Lessee shall provide Lessor with the funds required of Lessee or satisfactory
assurance thereof within thirty (30) days following Lessee's said commitment.
In such event this Lease shall continue in full force and effect, and Lessor
shall proceed to make such investigation and remediation as soon as
reasonably possible and the required funds are available. If Lessee does not
give such notice and provide the required funds or assurance thereof within
the times specified above, this Lease shall terminate as of the date
specified in Lessor's notice of termination. If a Hazardous Substance
Condition occurs for which Lessee is not legally responsible, there shall be
abatement of Lessee's obligations under this Lease to the same extent as
provided in Paragraph 9.6(a) for a period of not to exceed twelve months.

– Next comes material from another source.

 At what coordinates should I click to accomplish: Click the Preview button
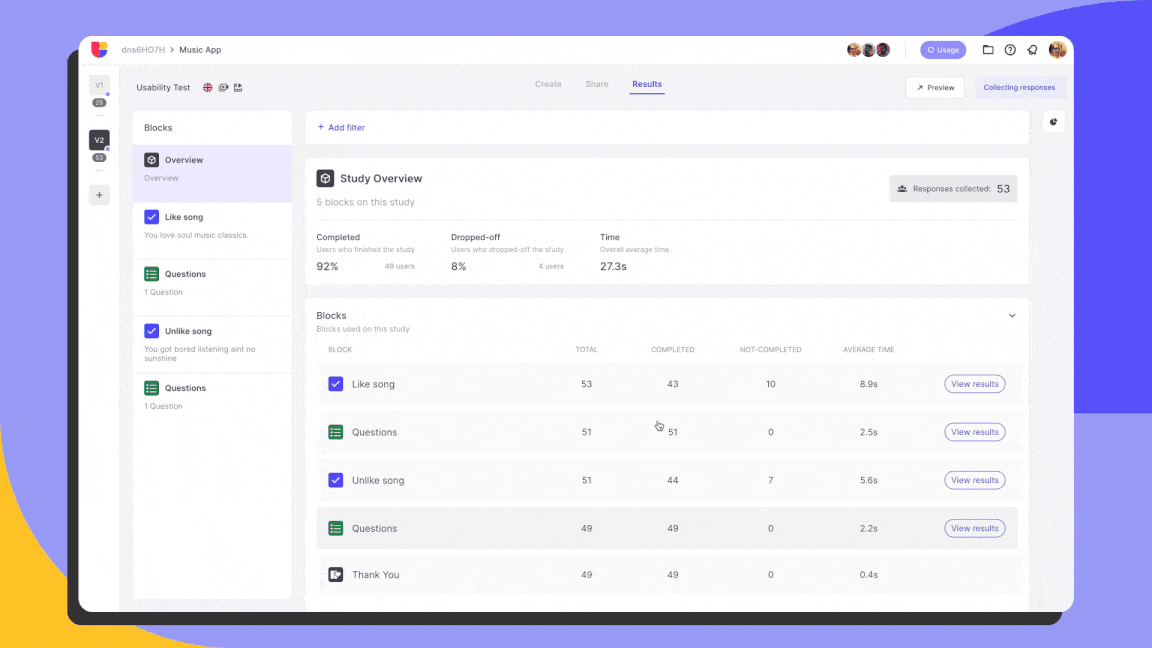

     9.8  TERMINATION--ADVANCE PAYMENTS.  Upon termination of this Lease
pursuant to this Paragraph 9, an equitable adjustment shall be made
concerning advance Base Rent and any other advance payments made by Lessee to
Lessor. Lessor shall, in addition, return to Lessee so much of Lessee's
Security Deposit as has not been, or is not then required to be, used by
Lessor under the terms of this Lease.

     9.9  WAIVE STATUTES. Lessor and Lessee agree that the terms of this
Lease shall govern the effect of any damage to or destruction of the Premises
with respect to the termination of this Lease and hereby waive the provisions
of any present or future statute to the extent inconsistent herewith.

10. REAL PROPERTY TAXES.

    10.1  (a) PAYMENT OF TAXES. Lessee shall pay the Real Property Taxes, as
defined in Paragraph 10.2, applicable to the Premises during the term of this
Lease. Subject to Paragraph 10.1(b), all such payments shall be made at least
ten (10) days prior to the delinquency date of the applicable installment.
Lessee shall promptly furnish Lessor with satisfactory evidence that such
taxes have been paid. If any such taxes to be paid by Lessee shall cover any
period of time prior to or after the expiration or earlier termination of the
term hereof, Lessee's share of such taxes shall be equitably prorated to
cover only the period of time within the tax fiscal year this Lease is in
effect, and Lessor shall reimburse Lessee for any overpayment after such
proration. If Lessee shall fail to pay any Real Property Taxes required by
this Lease to be paid by Lessee, Lessor shall have the right to pay the same,
and Lessee shall reimburse Lessor therefor upon demand.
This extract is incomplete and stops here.